Unsere Winter-Concerte sind nun wieder zu Ende. Von fremden Künstlern von Namen haben wir Hr. Leonard (Violin) und Hr. Mortier de Fontaine (Piano) gehabt und beide haben mir großen musikalischen Genuß verschafft u angenehme Unterhaltung. Ich selbst habe hier in diesem Winter 3 mal solo gespielt; Manches componirt und mich besonders in der letztern Zeit mit der Englischen Sprache beschäfftigt und es jetzt soweit darin gebracht, daß ich ein nicht zu schwieriges Buch wohl lesen u verstehen kann.
Von Hr. Meyerbeer an dem durch das hiesige Concert-Commitie ein Compliment über seinen Prophet geschrieben wurde, (auch Scriebe4 erhielt einen Brief) aus der Ursache daß der 1t Act hier in der Nähe von Dordrecht spielt, haben wir einen sehr artigen Brief und später auch die Piano-Partitur als Geschenk erhalten. Ich habe diese Oper kürzlich in dem Haag gehört u sie hat mir ziemlich wohlgefallen. Man findet von Allerlei darin u viel gemachte(?) Musik. Doch giebt es besonders im 4t u 5t Acte gute Effecte. Daß Sujet halte ich für wenig poetisch.
Wir werden in diesem Sommer eine Art von Musikfest hier haben, aber leider ist es von – Harmoniemusikchören u alle Dilettanten. Ich habe eine große Fantasie für Militair-Musik geschrieben und dem König gewidmet der sie sehr wohl aufgenommen hat u diese soll mit zu obigen Feste dienen.5 So gern wünschte ich daß meine Ihnen gewidmete Ouverture im Verlag heraus käme. Wissen Sie lieber Herr Generalmusikdirector keinen Verleger mit dem ich in Unterhandlung6 treten könnte in der ich vertrauen kann? Ich bitte Sie gar sehr sich dafür interessiren zu wollen, es würde mir hier viel nützen und es würde mir neuen Muth machen fortzuarbeiten. –
Mit der Bitte mich Frau Generalmusikdirector bestens zu empfehlen und Hr. J. Bott zu größen, wünsche ich Ihnen Herr Generalmusikdirector herzliches Lebewohl, hoffend daß Sie mich mit einigen Zeilen glücklich machen, wenn Ihre kostbare Zeit es Ihnen gestatten sollte.
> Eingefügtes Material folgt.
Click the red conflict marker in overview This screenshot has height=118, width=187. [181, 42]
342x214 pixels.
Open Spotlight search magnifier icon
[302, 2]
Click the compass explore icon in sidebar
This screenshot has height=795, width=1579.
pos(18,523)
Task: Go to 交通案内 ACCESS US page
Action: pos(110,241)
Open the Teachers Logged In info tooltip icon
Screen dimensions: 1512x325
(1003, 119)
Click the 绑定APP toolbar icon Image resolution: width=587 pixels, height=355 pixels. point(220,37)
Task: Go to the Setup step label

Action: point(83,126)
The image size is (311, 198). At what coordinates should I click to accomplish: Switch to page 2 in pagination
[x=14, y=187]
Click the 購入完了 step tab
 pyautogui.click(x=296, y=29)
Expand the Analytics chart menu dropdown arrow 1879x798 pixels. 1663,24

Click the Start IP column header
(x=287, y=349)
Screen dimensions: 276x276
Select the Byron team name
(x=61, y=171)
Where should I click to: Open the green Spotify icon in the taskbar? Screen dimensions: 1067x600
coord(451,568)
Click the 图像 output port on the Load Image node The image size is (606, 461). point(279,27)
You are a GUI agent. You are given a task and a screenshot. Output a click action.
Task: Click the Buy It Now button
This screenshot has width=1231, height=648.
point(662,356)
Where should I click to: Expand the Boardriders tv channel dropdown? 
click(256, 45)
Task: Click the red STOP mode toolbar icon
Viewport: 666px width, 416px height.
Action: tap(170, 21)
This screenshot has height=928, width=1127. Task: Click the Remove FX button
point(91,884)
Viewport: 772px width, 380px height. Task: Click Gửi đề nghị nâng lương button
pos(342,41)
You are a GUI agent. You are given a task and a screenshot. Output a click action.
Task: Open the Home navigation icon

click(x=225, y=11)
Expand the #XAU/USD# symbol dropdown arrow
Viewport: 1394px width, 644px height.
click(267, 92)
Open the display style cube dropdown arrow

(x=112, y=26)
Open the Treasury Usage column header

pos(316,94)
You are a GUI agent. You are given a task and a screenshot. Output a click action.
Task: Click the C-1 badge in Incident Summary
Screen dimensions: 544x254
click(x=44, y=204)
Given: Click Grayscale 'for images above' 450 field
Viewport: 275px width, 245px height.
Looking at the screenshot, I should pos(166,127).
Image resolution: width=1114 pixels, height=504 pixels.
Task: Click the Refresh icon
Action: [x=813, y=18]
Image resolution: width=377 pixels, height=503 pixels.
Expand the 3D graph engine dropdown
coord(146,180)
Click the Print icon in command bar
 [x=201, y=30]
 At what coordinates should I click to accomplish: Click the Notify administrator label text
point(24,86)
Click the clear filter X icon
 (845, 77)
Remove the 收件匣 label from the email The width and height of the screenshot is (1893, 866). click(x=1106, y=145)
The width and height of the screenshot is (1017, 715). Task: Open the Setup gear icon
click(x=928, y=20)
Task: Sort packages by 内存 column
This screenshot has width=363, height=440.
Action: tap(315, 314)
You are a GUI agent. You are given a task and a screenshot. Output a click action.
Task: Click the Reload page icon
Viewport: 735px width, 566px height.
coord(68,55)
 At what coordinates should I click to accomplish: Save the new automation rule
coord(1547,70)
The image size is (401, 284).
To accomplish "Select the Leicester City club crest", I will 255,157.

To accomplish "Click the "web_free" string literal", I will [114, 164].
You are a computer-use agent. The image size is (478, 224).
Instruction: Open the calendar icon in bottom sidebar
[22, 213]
Mit unbegrenzter Hochachtung und Ergebenheit
Ihr gehorsamster
Ferdin. Böhme.

Dordrecht den 2t Aprill
1850.



Der letzte erhaltene Brief dieser Korrespondenz ist Böhme an Spohr, 25.02.1850. Spohr beantwortete diesen Brief am 11.05.1850.

[1] Links oben auf dem Adressfeld befindet sich der Poststempel „DORDRECHT / 2 / 4 / FRANCO“, rechts oben der Stempel „DORDRECHT / 3 / 4 / [FRANCO]“, in der Mitte des Adressfelds „Francotout“.

[2] „[Het is door vele bladen bekend gemaakt]“, in: Caecilia <Utrecht> 7 (1850), S. 62.

[3] Sic!

[4] Eugène Scribe war Librettist von Le prophète.

[5] Vgl. „Dordrecht, den 17. September 1850“, in: Caecilia 7 (1850), S. 180.

[6] Hier gestrichen: „damit“.

Kommentar und Verschlagwortung, soweit in den Anmerkungen nicht anders angegeben: Karl Traugott Goldbach (05.10.2020).